Put every line of the items below into a Markdown table with the columns Row and Text, numbering each row and skipping blank lines. Leave out the pictures.
##########
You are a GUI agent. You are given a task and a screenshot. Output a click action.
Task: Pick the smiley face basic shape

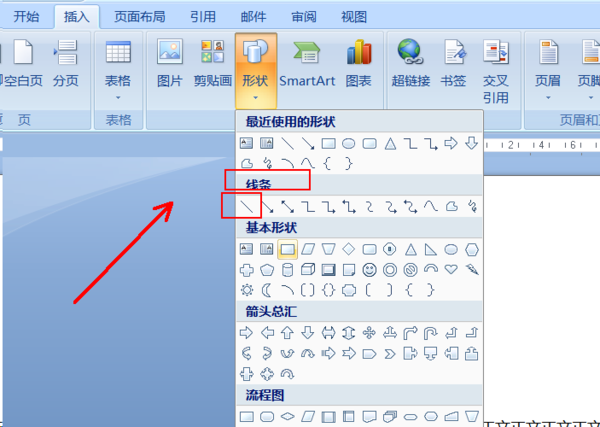(x=369, y=270)
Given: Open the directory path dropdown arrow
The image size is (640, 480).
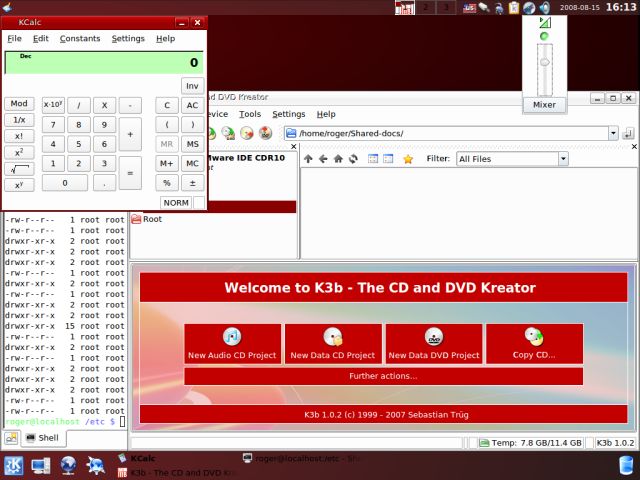Looking at the screenshot, I should pos(612,133).
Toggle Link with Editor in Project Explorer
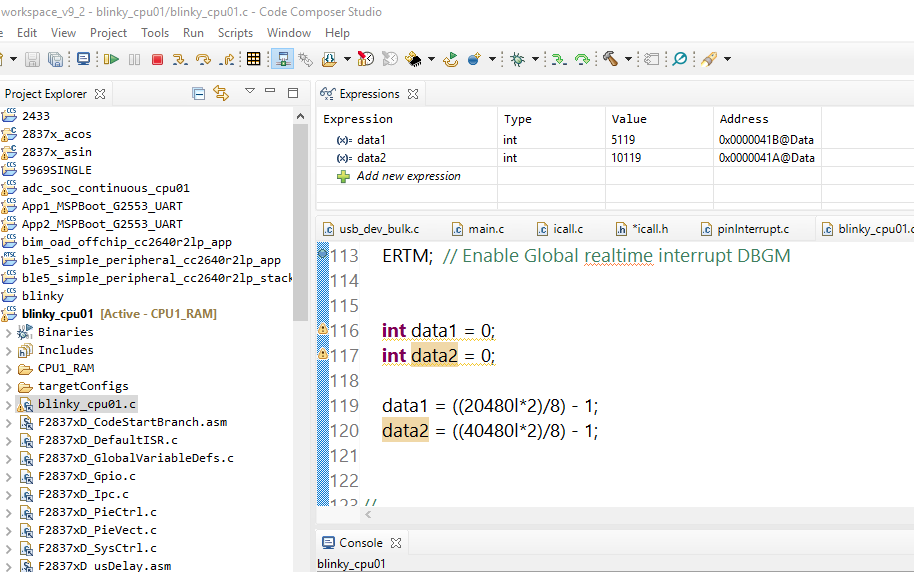The height and width of the screenshot is (572, 914). 221,93
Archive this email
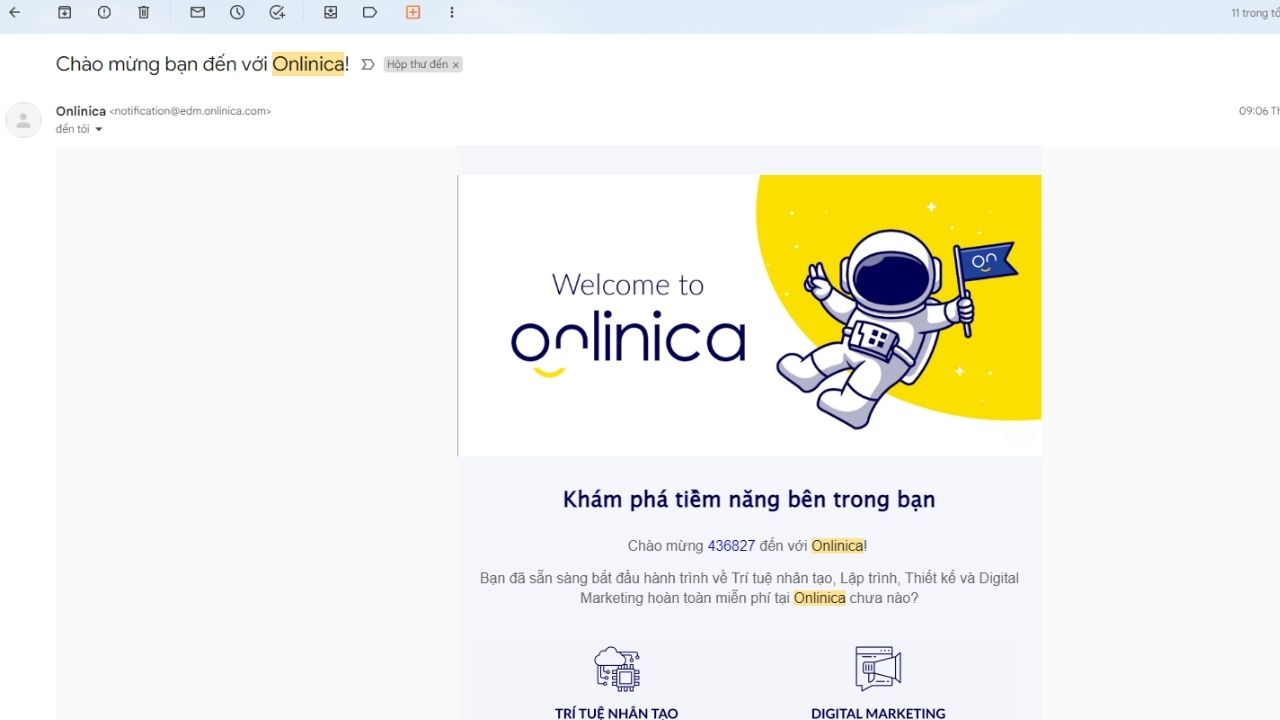Image resolution: width=1280 pixels, height=720 pixels. click(64, 12)
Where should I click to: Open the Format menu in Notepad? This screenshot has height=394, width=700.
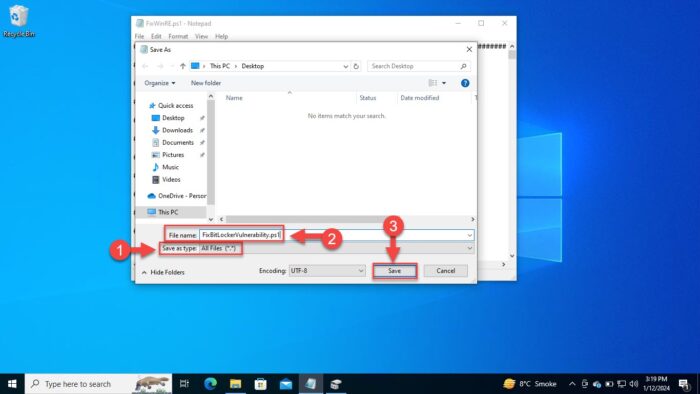178,36
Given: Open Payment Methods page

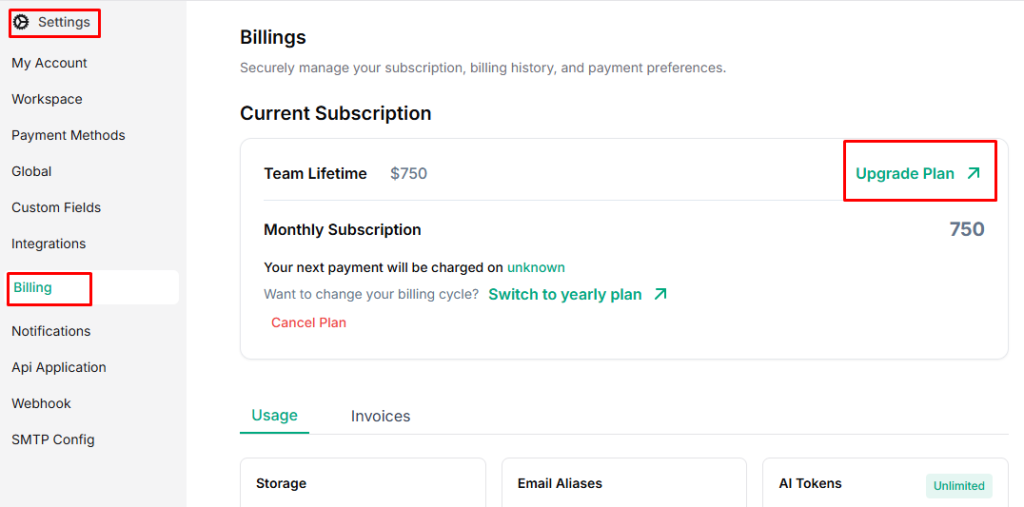Looking at the screenshot, I should tap(68, 135).
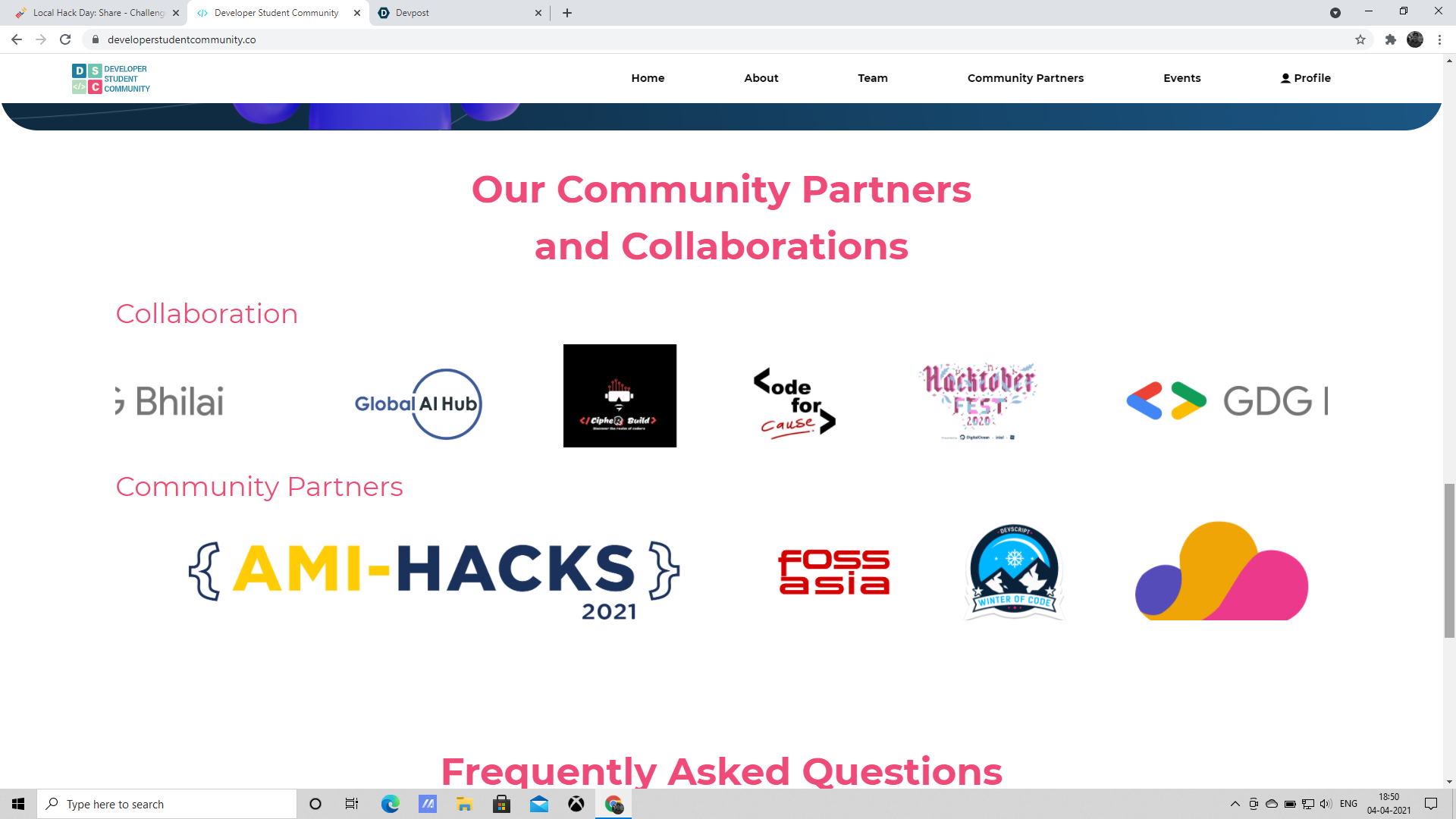Click the page vertical scrollbar thumb
Screen dimensions: 1456x819
[x=1449, y=561]
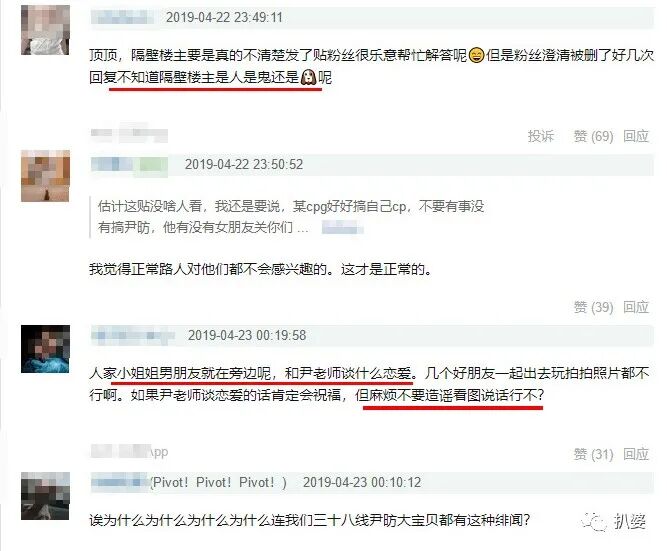Like the comment with 赞 (31)
This screenshot has width=667, height=551.
pos(593,454)
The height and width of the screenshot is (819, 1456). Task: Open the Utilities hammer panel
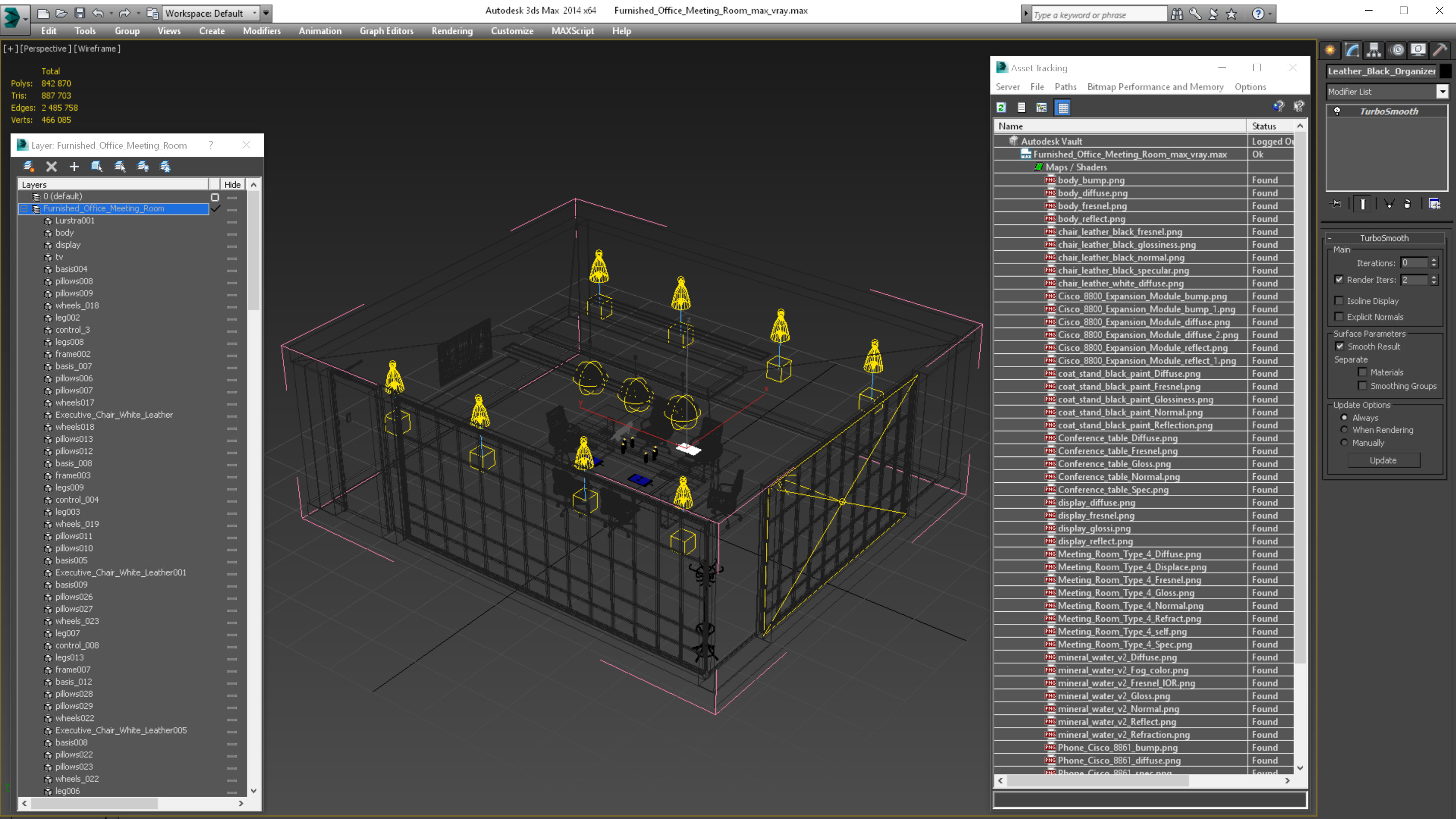[1440, 51]
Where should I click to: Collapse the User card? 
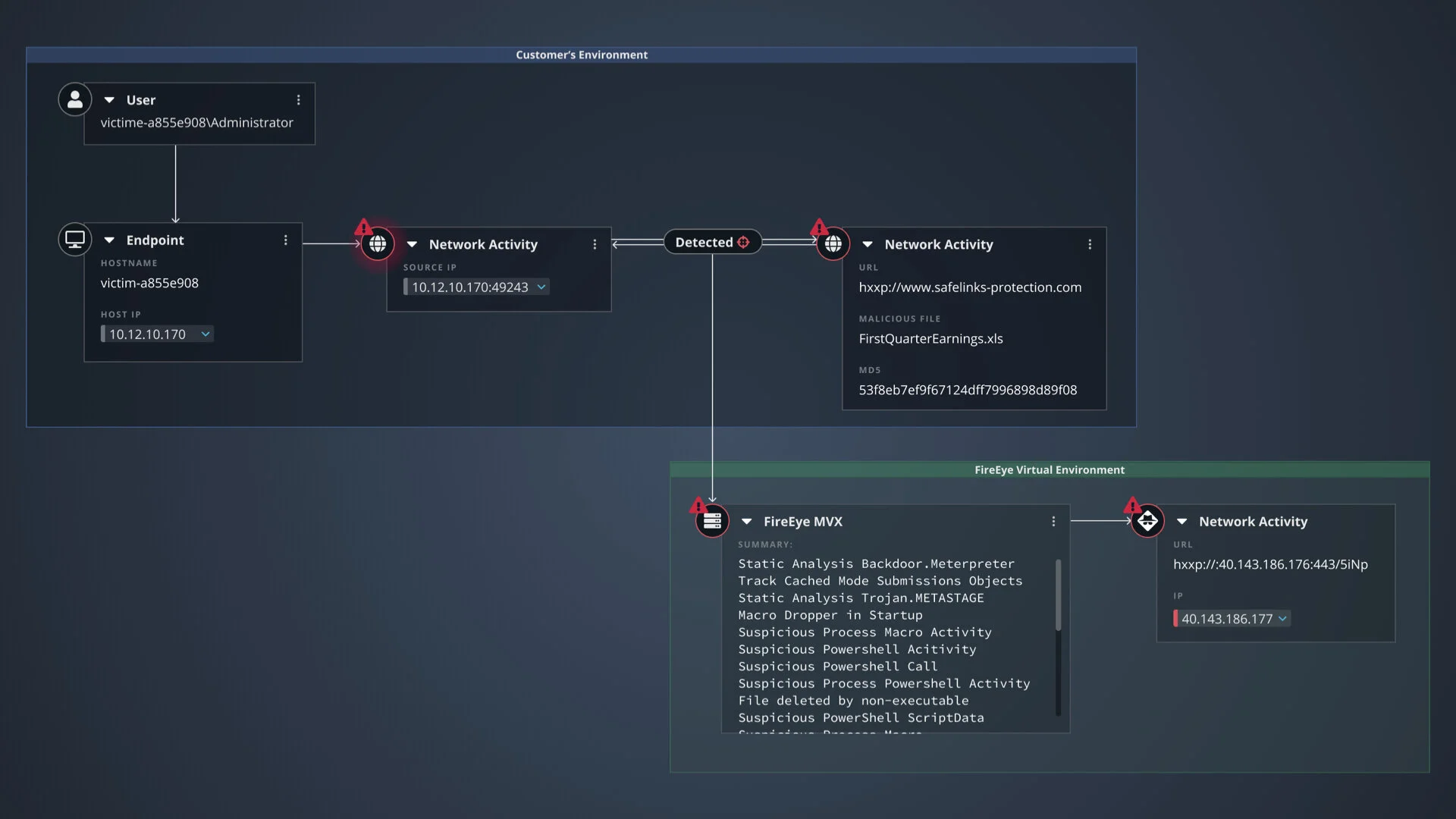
##########
(EXPECTED OUTPUT)
| Row | Text |
|---|---|
| 1 | You are a GUI agent. You are given a task and a screenshot. Output a click action. |
| 2 | Task: Pick the smiley face basic shape |
| 3 | (x=369, y=270) |
| 4 | Given: Open the directory path dropdown arrow |
| 5 | The image size is (640, 480). |
| 6 | Looking at the screenshot, I should pos(612,133). |
| 7 | Toggle Link with Editor in Project Explorer |
| 8 | The height and width of the screenshot is (572, 914). 221,93 |
| 9 | Archive this email |
| 10 | Image resolution: width=1280 pixels, height=720 pixels. click(64, 12) |
| 11 | Where should I click to: Open the Format menu in Notepad? This screenshot has height=394, width=700. |
| 12 | 178,36 |
| 13 | Given: Open Payment Methods page |
| 14 | Looking at the screenshot, I should tap(68, 135). |
| 15 | Click the page vertical scrollbar thumb |
| 16 | Screen dimensions: 1456x819 |
| 17 | [x=1449, y=561] |
| 18 | Like the comment with 赞 (31) |
| 19 | This screenshot has width=667, height=551. |
| 20 | pos(593,454) |
| 21 | The height and width of the screenshot is (819, 1456). Task: Open the Utilities hammer panel |
| 22 | [1440, 51] |
| 23 | Where should I click to: Collapse the User card?  |